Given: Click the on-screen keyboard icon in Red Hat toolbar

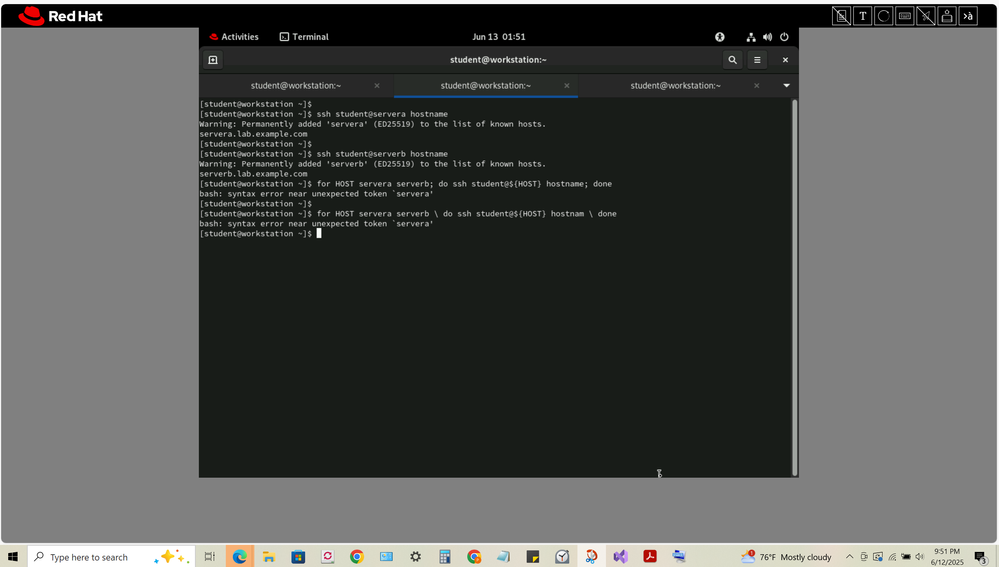Looking at the screenshot, I should [x=905, y=16].
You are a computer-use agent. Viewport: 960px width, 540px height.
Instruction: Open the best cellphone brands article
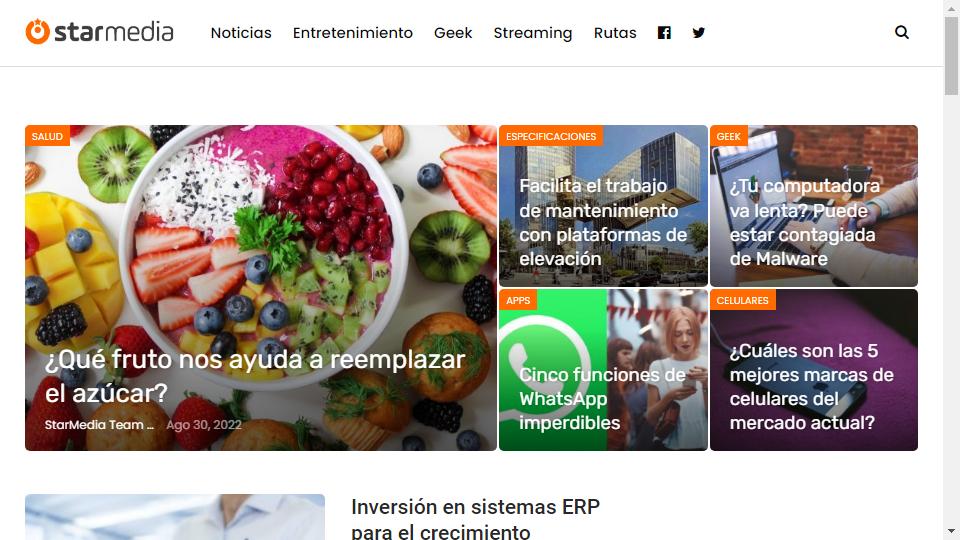pyautogui.click(x=811, y=386)

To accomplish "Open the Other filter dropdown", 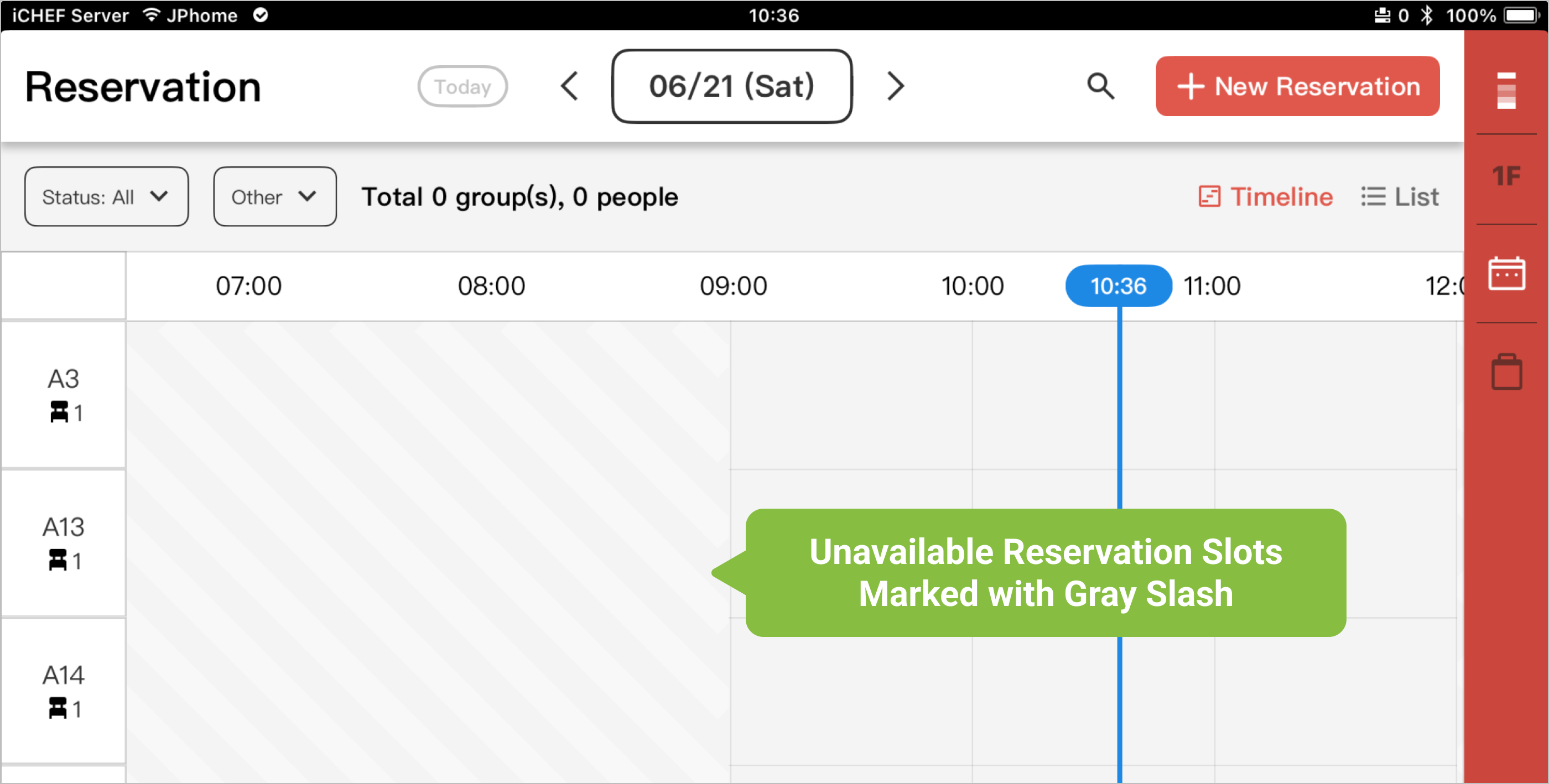I will tap(275, 197).
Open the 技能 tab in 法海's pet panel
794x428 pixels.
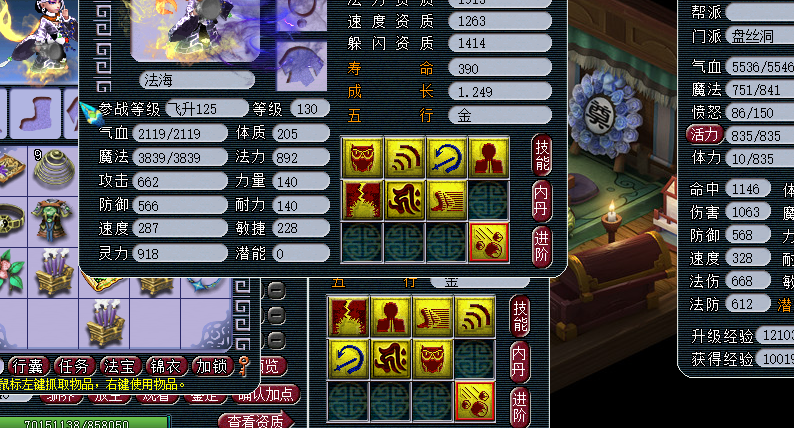541,155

▶ Task requirements
Reproduce the data word for word from its first line through the line containing "pyautogui.click(x=811, y=386)", with both ends included. Leave the pictures out of your answer.

▶ Solution for this task
Given: Click the on-screen keyboard icon in Red Hat toolbar

Looking at the screenshot, I should [x=905, y=16].
You are a computer-use agent. Viewport: 960px width, 540px height.
Instruction: Open the best cellphone brands article
pyautogui.click(x=811, y=386)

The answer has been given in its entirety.